Ol-Moran ward farmers receive 1300 mango seedlings

By Bob Aston
Farmers in Ol-Moran Ward in Laikipia West Sub County on August 5, 2015 received 1300 mango seedlings courtesy of Laikipia County Government through the Ministry of Agriculture, Livestock and Fisheries. The disbursement of the mango seedlings at Ng’arua Maarifa Centre saw 218 farmers benefit through the initiative.
Speaking while commissioning the seedlings, Mr. James Kamau, Ol-Moran Ward Agriculture officer said that the County Government bought the seedlings from Kerio Valley Development Authority (KVDA) at Kshs. 140 but farmers received the seedlings at Kshs. 40.
Farmers at Ng'arua Maarifa with their mango seedlings
He noted that fruit production has been on the increase in Sipili and they are now looking at ways of ensuring that farmers enjoy maximum return and are able to improve their livelihood. He said that they would be doing a follow up to see how the fruits are growing.
“This is just a catalyst to encourage you to purchase more seeds to increase your mango production. The initiative will continue to ensure more farmers also benefit,” said Kamau.
Ol-Moran ward has favourable climate and soils for mango production. The County government wants more farmers to venture into mango farming, as they will be able to receive good returns despite the effect of climate change.
Tapping into the huge potential of the mango value chain will ensure optimum production of the fruit in the ward. Mr. Kamau expects the ward to receive 500 more seedlings.
“Mango farming is a long term investment but it is important to know that once you start harvesting it will be worth the effort. The fruits can also withstand the dry weather condition which is currently being experienced in Sipili,” said Mr. Kamau.
Kiarie and Peter after receiving the mango seedlings
Johanna Kiarie, one of the beneficiaries noted that most farmers opt to plant mangoes because of a readily available market and good prices. He managed to buy 10 seedlings. 
Kiarie prefers planting mangoes, as apart from being able to get fruits the trees will provide shade at his farm. He intends to increase mango production at his homestead.

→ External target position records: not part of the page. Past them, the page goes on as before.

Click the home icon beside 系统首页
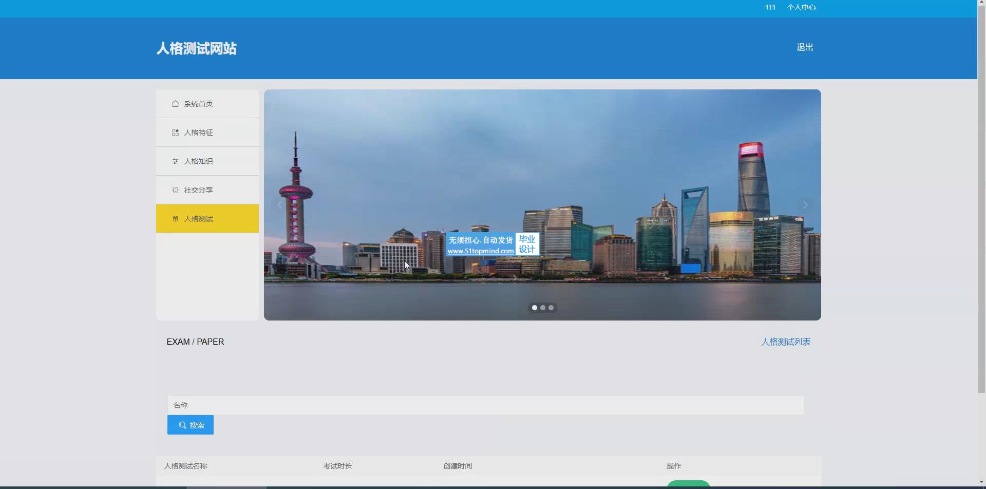 tap(175, 104)
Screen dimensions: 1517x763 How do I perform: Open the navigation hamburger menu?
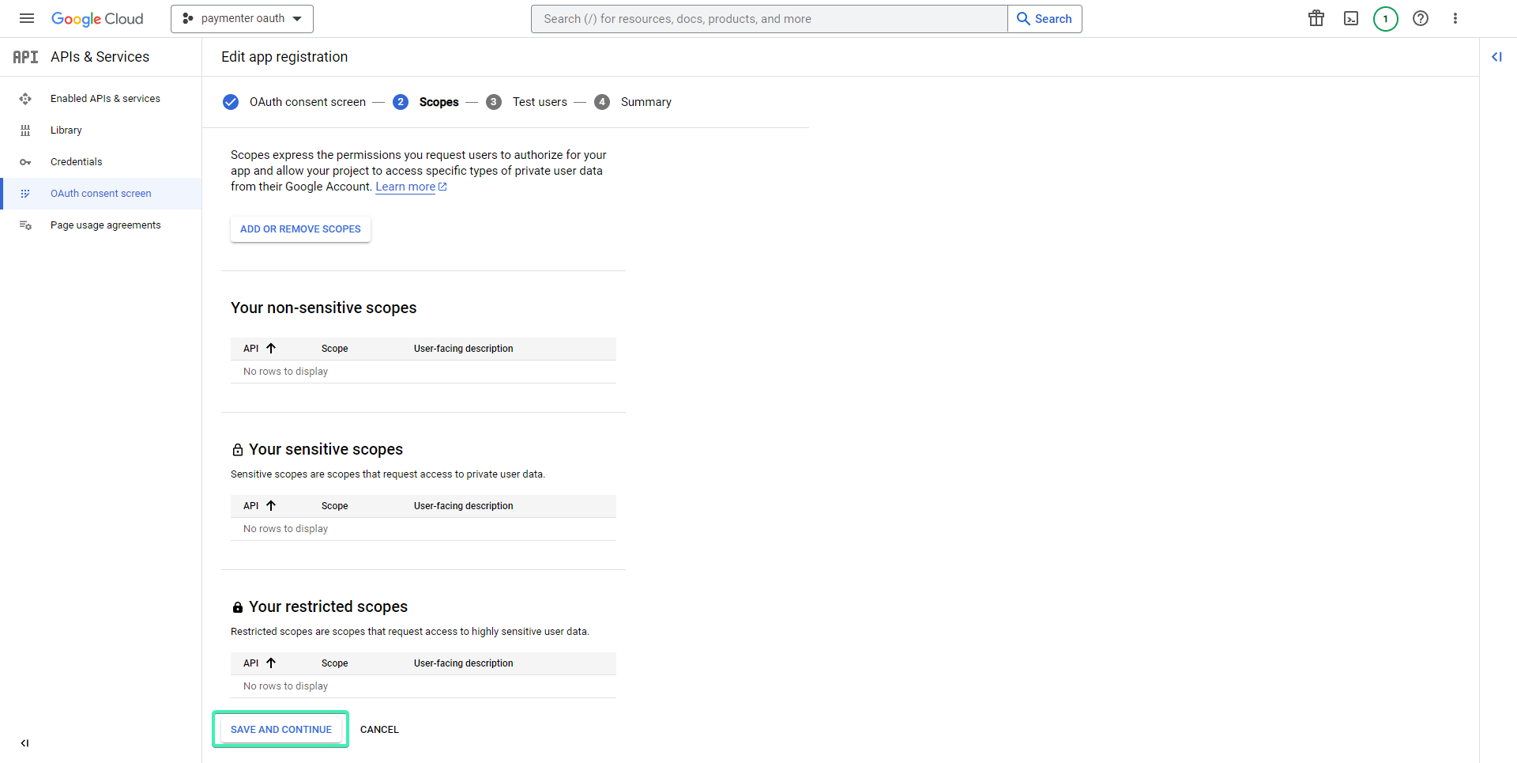pyautogui.click(x=26, y=18)
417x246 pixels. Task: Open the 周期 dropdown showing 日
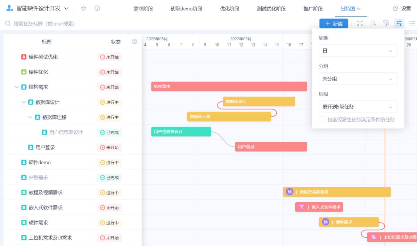click(x=358, y=50)
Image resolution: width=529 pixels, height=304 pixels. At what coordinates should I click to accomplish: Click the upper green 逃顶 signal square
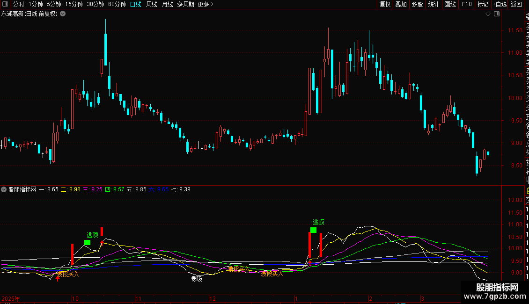[x=313, y=230]
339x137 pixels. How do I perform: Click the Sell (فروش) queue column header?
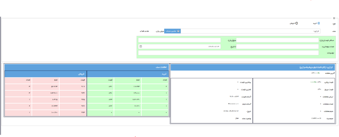coord(46,74)
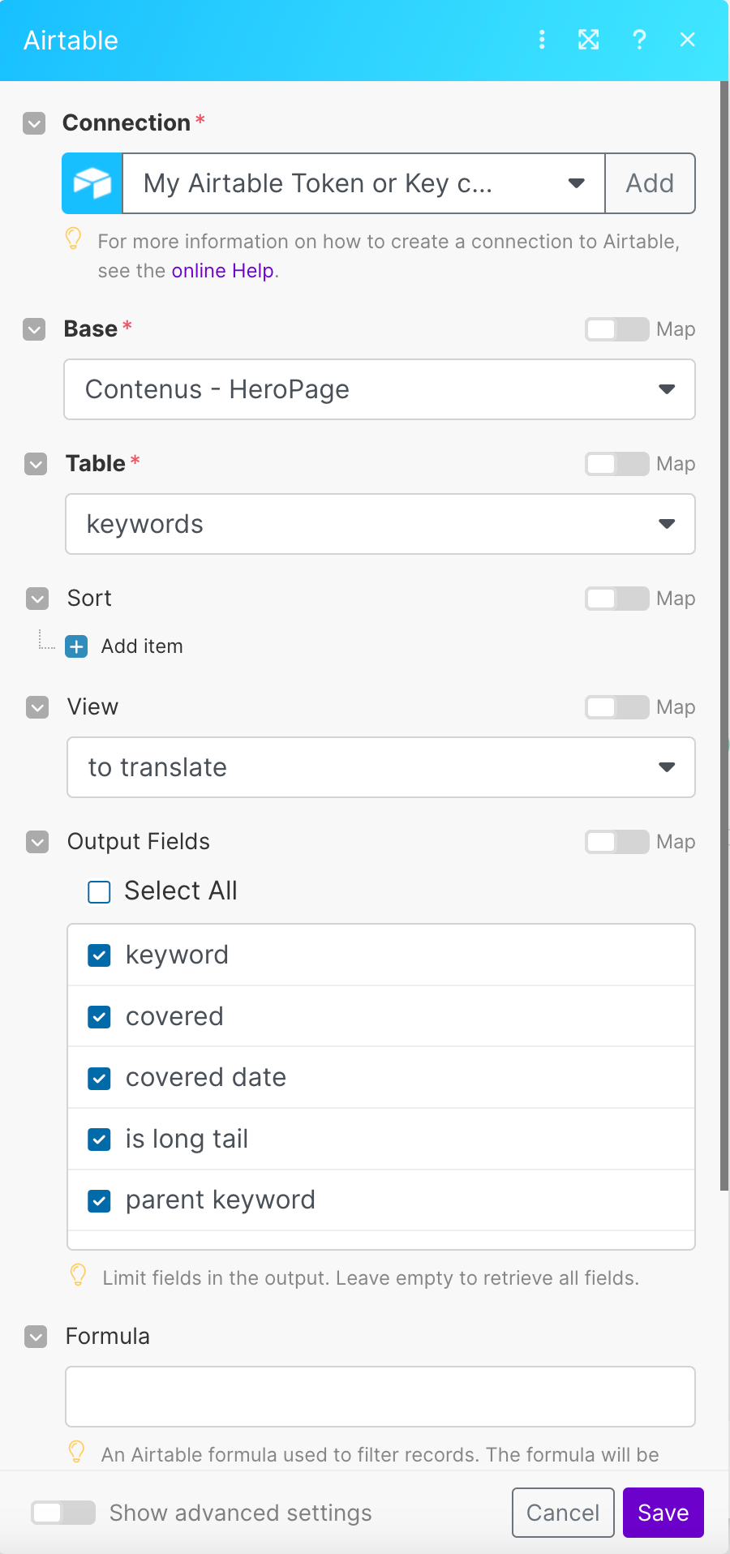730x1554 pixels.
Task: Click the online Help link
Action: 222,271
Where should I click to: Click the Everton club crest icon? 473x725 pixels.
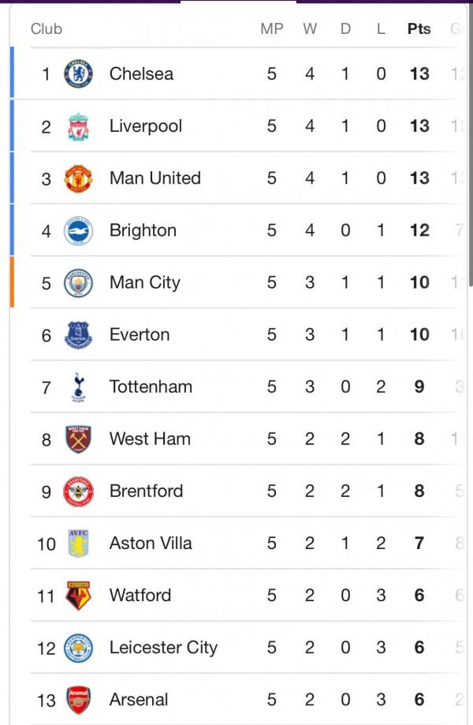point(78,334)
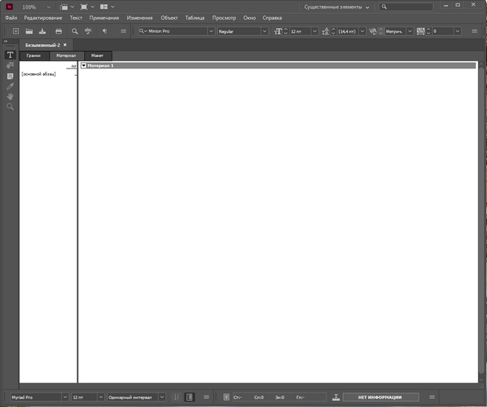Click the Print icon in the toolbar
The image size is (487, 407).
coord(58,31)
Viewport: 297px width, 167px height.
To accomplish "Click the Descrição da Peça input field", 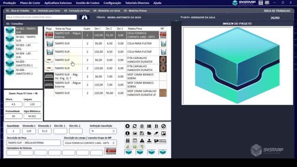I will (34, 143).
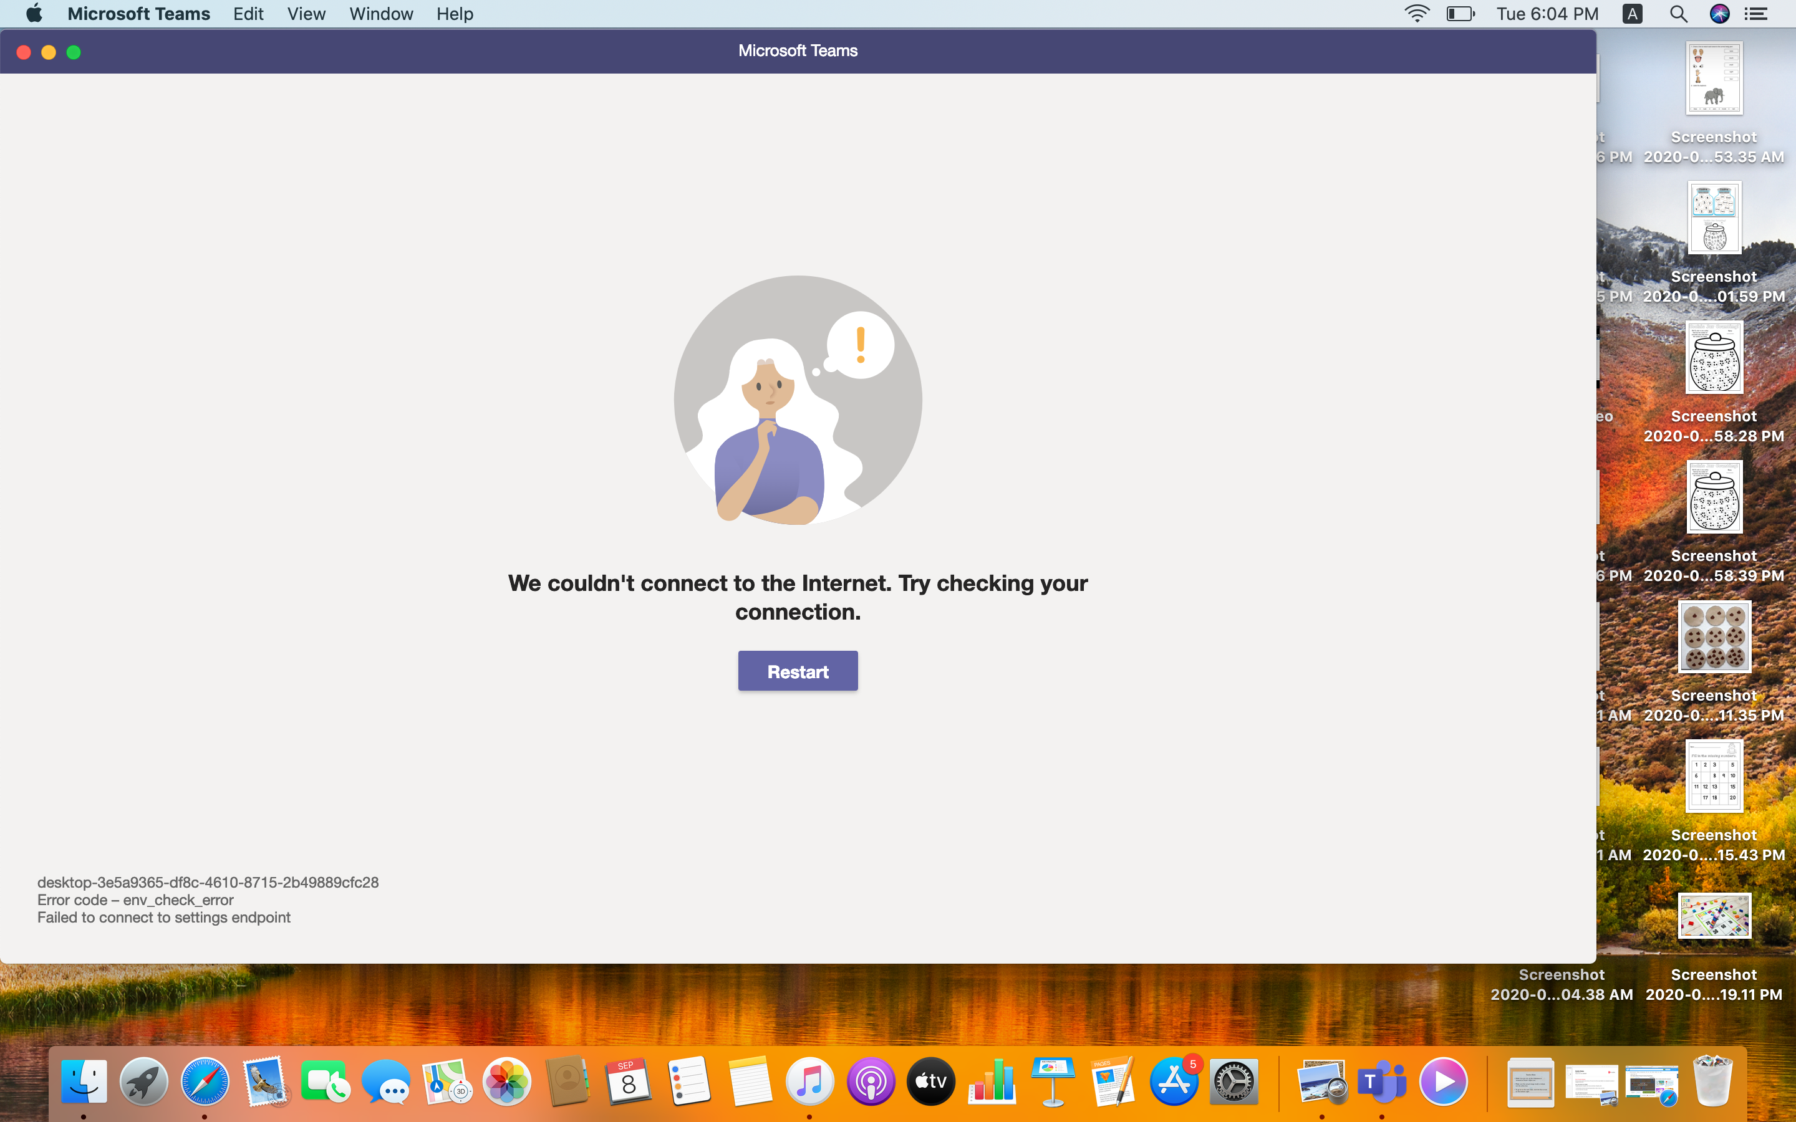Open System Preferences gear in dock
This screenshot has height=1122, width=1796.
1233,1081
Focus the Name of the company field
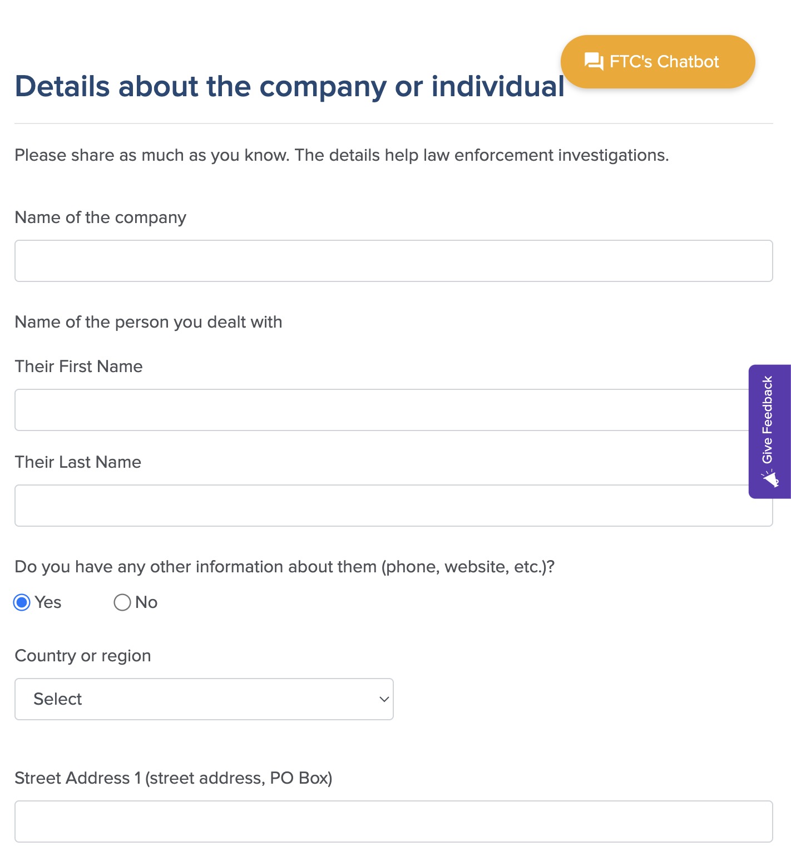The width and height of the screenshot is (791, 866). [x=394, y=261]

Peter Nderitu cleared university last year and is now interested in embracing agriculture. Peter has decided to start with mango farming. He managed to buy 12 seedlings. There is no single mango tree at their homestead but he hopes that this will change soon.
 “I hope that I will succeed as a farmer even though I have never been involved in agriculture. The grafted mangoes will take less space and do not require a lot of care,” said Peter.
Farmers have been able to receive mango, avocado, orange and pawpaw seedlings through the Laikipia County Government initiatives. The mango seedlings require three years to start producing fruits.